The couple discussed the value of community, reflected on insights gained from attending elite schools, and the importance of the younger generation being politically engaged. Obama, who was the first African American to be president of the Harvard Law Review, said his education at Harvard gave him the "credentials and security" to work in community organizing.

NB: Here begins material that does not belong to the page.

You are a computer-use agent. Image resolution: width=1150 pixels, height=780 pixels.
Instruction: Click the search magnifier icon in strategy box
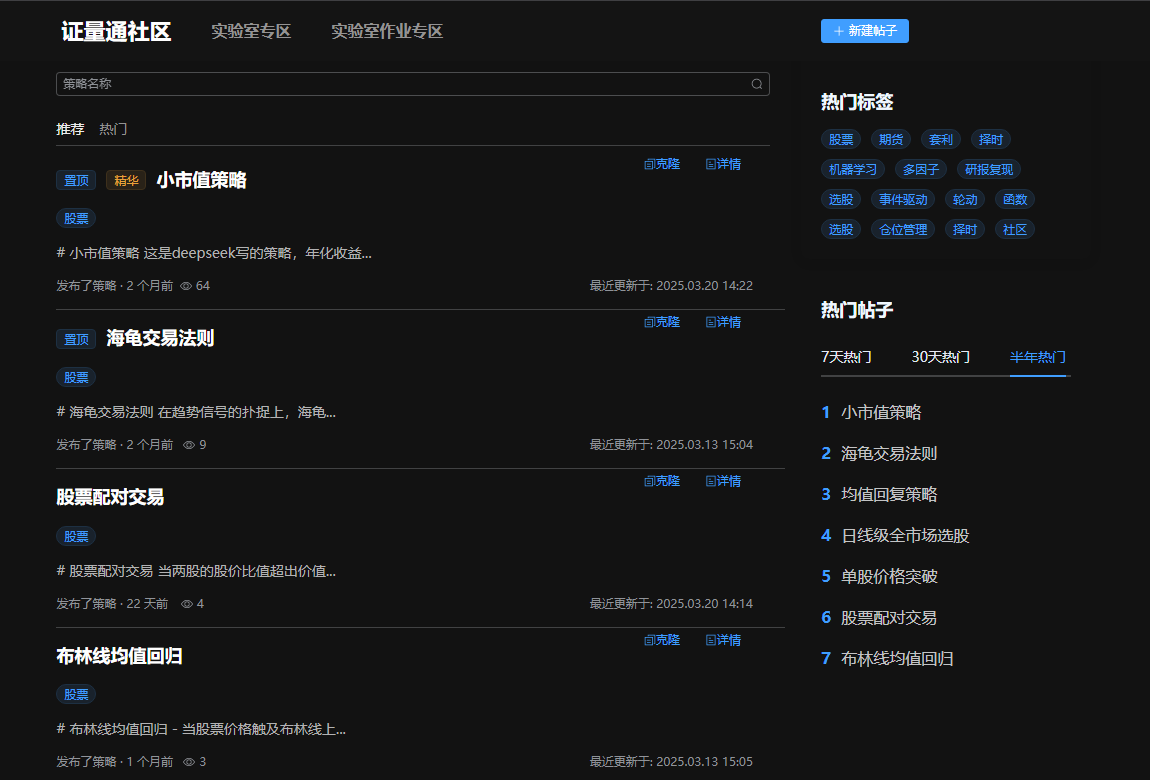[x=757, y=84]
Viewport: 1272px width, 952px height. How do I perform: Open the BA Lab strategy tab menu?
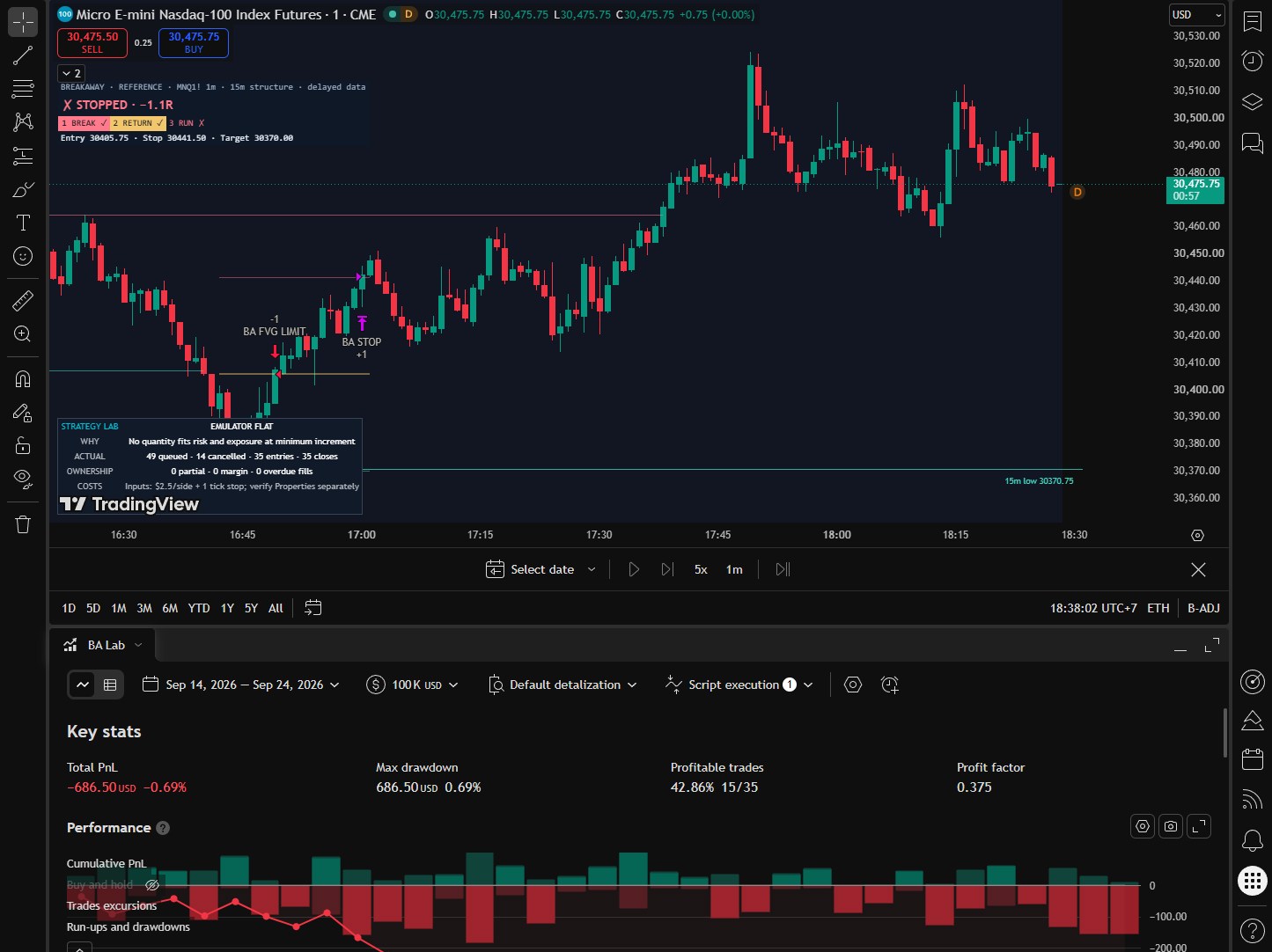tap(103, 645)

"When I thought about how I want to spend my life, what I looked at was what those civil rights workers had done...And the freedom riders had done. And I thought, you know, that looks like hard work but it never looks like lonely work,” he said. “That looks like hard and risky work but it never looks like selfish, isolated, meaningless work." He continued, “When you and I think about what's the inheritance that we would like to leave Malia and Sasha, more than anything what it would be is that they are living in a country that respects everybody and looks after everybody. Celebrates and sees everybody. Cause we know that if we're not around, that those girls are in a society like that.”
A Tribute To An Icon
Two weeks after Rep. John Lewis passed away on July 17, 2020 from pancreatic cancer at 80 years old, President Obama delivered an emotional yet inspiring eulogy at his homegoing service on July 30, 2020 in Atlanta.
“I’ve come here today, because I, like so many Americans, owe a great debt to John Lewis and his forceful vision of freedom,” he said. "I was proud that John Lewis was a friend of mine. He as much as anyone in our history brought this country a little bit closer to our highest ideals. John Lewis will be a founding father of that fuller, fairer, better America.”